The practical ways I see to do this could be:
1. A patch to the ssh package source (for both client and daemon since this would involve new data being conveyed over the ssh protocol) to add the ability, along with command/config syntax to specify it.
2. An agent program to carry out this more sophisticated forwarding itself, through an ssh client it starts up, and through the remote agent copy of itself it runs via ssh. This might also be a means to implement SCTP session forwarding, too.
Probably impractical is a library wedge. It would be more cumbersome to do this because it would be needed on the remote side and involve a more controlled startup of sshd (on a different port).
I'm looking around to see if someone has already done so. If not, and if I end up doing this, I would use method #2 above, as I'd rather not mess with the insides of ssh, which could break its security, make it incompatible with unpatched ssh, and be a perpetual maintenance headache. I might also want to include SCTP forwarding. If Theo de Raadt wanted to add this capability, method #1 might be the suitable way for him.
I have read like 3 times your post but could not find what exactly what were you talking about. You want to:
a. Control the local bind address? It's ssh <username>@<host> -L <local_ip>:<local_port>:<remote_ip>:<remote_port>
b. Set what address is delivered to the <remote_ip>? I think that is the job of iproute or iptables on your <host>
I'm declaring to lazy to read some more. So please could you summarize what you want to do?
All these years later and I have exactly the same problem: the server that I'm ssh'ing into has many IP addresses, and I want to control which one of those appears as the source of any outbound connections that it makes on my behalf.
I'm sure part of the reason we have trouble getting people to understand our question is that people wrongly assume that a host has only one IP address. (At minimum it will have 2 - loopback and one routable address - but one host with dozens or even hundreds of addresses is possible.)
Another problem is that people muddle up 'bind' with 'listen'. 'Binding' is required when creating a listening socket, but optional when creating an outbound connection, and also quite rare in that case.
For the benefit of ndarkduck and anyone else who fails to see the picture, please consider there are several ways to connect
Host A (my device) → Host B (proxy) → Host C (eventual target)
A true VPN encapsulates the IP layer, allowing a single TCP connection to reach from host A to host C, so that host C will see an IP address on host A as the source of the incoming connection. (That address will always be the one assigned to the virtual VPN interface on A; and almost always that address will have been assigned to it by the tunnel server on B.)
SSH and SOCKS tunnels on the other hand involve two separate TCP connections: one from host A to host B, and another from host B to host C. Host C will see an IP address on host B as the source of the incoming connection.

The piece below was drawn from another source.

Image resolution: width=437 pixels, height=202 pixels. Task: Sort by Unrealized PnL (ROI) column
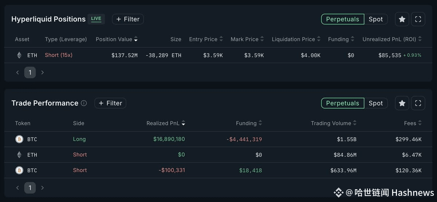[392, 39]
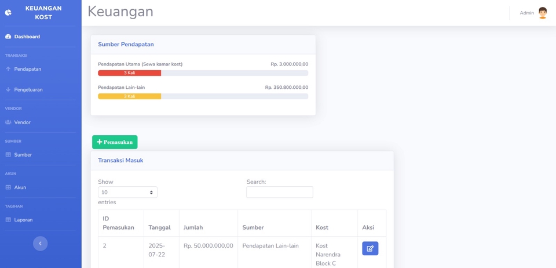This screenshot has width=556, height=268.
Task: Collapse the sidebar with the round arrow button
Action: tap(40, 244)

Skaparen and I both want to control how the IP address on host B is selected, because sometimes host C is fussy about who it will accept connections from.

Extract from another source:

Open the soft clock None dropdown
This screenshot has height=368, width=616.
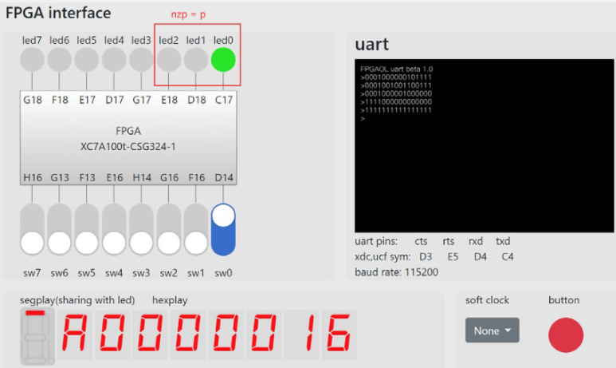coord(492,330)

Last edited by kurahaupo; 08-03-2021 at 04:26 AM.
Reason: typo
or host C sees the VPN's translation of host A's address.
i've done this where LAN A and LAN C are numbered the same. the workaround for so many IP collisions was that each LAN (i was doing this for about 20 of them, a VPC in every AWS region, all with default numbering) was to make each LAN appear to have a new unique CIDR translating both ways to complete this. it was all done statically, a whole /16 LAN at a time.
wow, that is an old thread you found. i no longer work where i needed to do that (retired).